In Getariako, there’s been a great Txakoli revival. Once there were a thousand hectares of vines along this coast. With a steady decline throughout the 20th century, by 1982, there were only 21 hectares left, with just 3 ha at Zarautz. Now the DO covers 433 hectares 3, the wines are available in the UK, and their quality has probably never been better.

Txakoli is usually a white wine. It’s bottled and sold young, and so often (but not always) has a spritz. The spritz is due to deliberately capturing some CO2 gas still present from the fermentation. In the past, Txakoli’s most memorable aspect was searing high acidity and a crab-apple tartness.

Since the DO, improving viticulture and vinification techniques have allowed winegrowers to make far better wines without losing the malic crispness that is a defining hallmark. Some winemakers are now aiming for longevity as well.

Hence, a typical Txakoli is a greenish-yellow colour, bone dry, with crisp, high acidity. Alcohol is moderate at around 10.5%. There may well be some spritz tingling on the tongue. Flavours are grapey (that’s unusual to find grapes as a fruit in wine), plus apples and pear.

Perhaps it also tastes of the sea. Think of Muscadet or Vinho Verde as comparisons on a similar spectrum.

Getariako Txakolina recommendations

Here are three good examples of Txakoli to try:

Akarregi. Txixi Blanco, DO Getariako Txakolina, Spain. 2025. 10.5%. Quaff, £17.99

Ameztoi. Hondarribi Zuri, DO Getariako Txakolina, Spain. 2025. 10.5%. Latitude, Leeds £17.99

Txomín Etxaníz. Txakoli, DO Getariako Txakolina, Spain. 2025. 11%. Oxford Wine Company £18.50

Food

In the Pais Vasco, seafood rules, and Txakoli is an ideal partner. So the cuisine includes a tuna fish stew called Marmita, plus fresh crabs, lobster and most other shellfish.

Try Pintxos, tapas-like bar snacks featuring anchovies, sardines, hake, cod and tuna skewered onto fresh bread.

Closer to home, anything battered and fried is brilliant, from fish and chips to onion rings.

Further afield, Japanese sushi/sashimi makes for an excellent fusion experience.

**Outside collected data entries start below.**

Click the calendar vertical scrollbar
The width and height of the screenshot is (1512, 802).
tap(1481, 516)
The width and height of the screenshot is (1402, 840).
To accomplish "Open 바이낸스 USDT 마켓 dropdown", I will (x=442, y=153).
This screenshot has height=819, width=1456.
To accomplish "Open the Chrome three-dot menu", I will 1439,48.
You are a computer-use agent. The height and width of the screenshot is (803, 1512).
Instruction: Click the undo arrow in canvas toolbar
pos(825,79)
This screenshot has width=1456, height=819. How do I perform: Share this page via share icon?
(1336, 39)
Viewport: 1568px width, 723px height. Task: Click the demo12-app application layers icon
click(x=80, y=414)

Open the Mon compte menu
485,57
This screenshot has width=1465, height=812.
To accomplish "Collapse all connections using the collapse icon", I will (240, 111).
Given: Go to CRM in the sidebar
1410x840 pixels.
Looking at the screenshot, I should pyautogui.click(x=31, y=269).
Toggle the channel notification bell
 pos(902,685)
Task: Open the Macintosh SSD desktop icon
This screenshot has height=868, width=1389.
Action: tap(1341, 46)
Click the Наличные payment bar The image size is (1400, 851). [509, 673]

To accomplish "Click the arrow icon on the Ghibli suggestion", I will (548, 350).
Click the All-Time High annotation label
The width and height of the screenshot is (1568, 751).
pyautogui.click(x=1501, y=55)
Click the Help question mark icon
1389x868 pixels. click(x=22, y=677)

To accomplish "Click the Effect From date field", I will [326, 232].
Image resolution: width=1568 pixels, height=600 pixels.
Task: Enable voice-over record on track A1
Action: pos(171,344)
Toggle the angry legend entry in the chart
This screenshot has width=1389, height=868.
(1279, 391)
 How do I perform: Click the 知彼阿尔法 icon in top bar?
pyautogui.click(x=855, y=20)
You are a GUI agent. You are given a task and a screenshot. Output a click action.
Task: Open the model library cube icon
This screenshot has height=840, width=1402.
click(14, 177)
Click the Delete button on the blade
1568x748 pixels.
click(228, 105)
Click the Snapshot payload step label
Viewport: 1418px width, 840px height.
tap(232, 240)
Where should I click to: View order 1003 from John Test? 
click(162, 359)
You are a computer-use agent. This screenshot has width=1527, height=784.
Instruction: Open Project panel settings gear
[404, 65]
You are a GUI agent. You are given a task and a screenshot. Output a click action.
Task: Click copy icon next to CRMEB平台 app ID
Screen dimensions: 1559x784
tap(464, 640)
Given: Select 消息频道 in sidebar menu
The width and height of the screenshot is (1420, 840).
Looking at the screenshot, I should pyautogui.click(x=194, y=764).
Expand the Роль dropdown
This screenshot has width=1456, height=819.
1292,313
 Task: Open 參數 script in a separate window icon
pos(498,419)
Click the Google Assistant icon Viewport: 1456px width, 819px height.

Also, try it with asparagus.

 

Back to the painting

I wrote to The National Gallery about Txakoli possibly being the drink portrayed rather than cider, and asked them if they had evidence for cider. Sadly, I never received any reply despite sending reminders. Hence, their website and the display card still state that the drink in Sorolla’s painting is cider, but without any substantiation. While this is hardly the painting’s most important aspect, it is about social realism.

Consequently, I remain unconvinced. Undoubtedly, Basque cider has always been part of a unique history, culture and cuisine, so it’s special in its own right and has coexisted with wine in these parts for centuries. Also, by 1910, the ravages of Phylloxera had hit the vineyards. The insect had spread north from Pamplona, where it was discovered in 1896. So cider could be right.

However, Basque cider was at that time matured and stored in barrels, and served directly from those. In other words, it was not bottled. In contrast, Txakoli needed to be bottled; otherwise, it would lose its spritz. So why else would there be bottles on the table alongside the drinker?

And finally

Consequently, unless compelling evidence for cider can be provided by Art Historians, on balance I prefer to think that the drink involved is Txakoli.

Perhaps we’ll never know for sure. But regardless, do go and see this fantastic picture!

Notes

  1. Though I missed the Sorolla exhibition at the National Gallery in 2019, this painting hangs in Room 45 (New Energies – Painting around 1900).
  2. I’ve seen this spelt as Hondarrabi, Hondarribi, Ondarribi and Ondarrabi.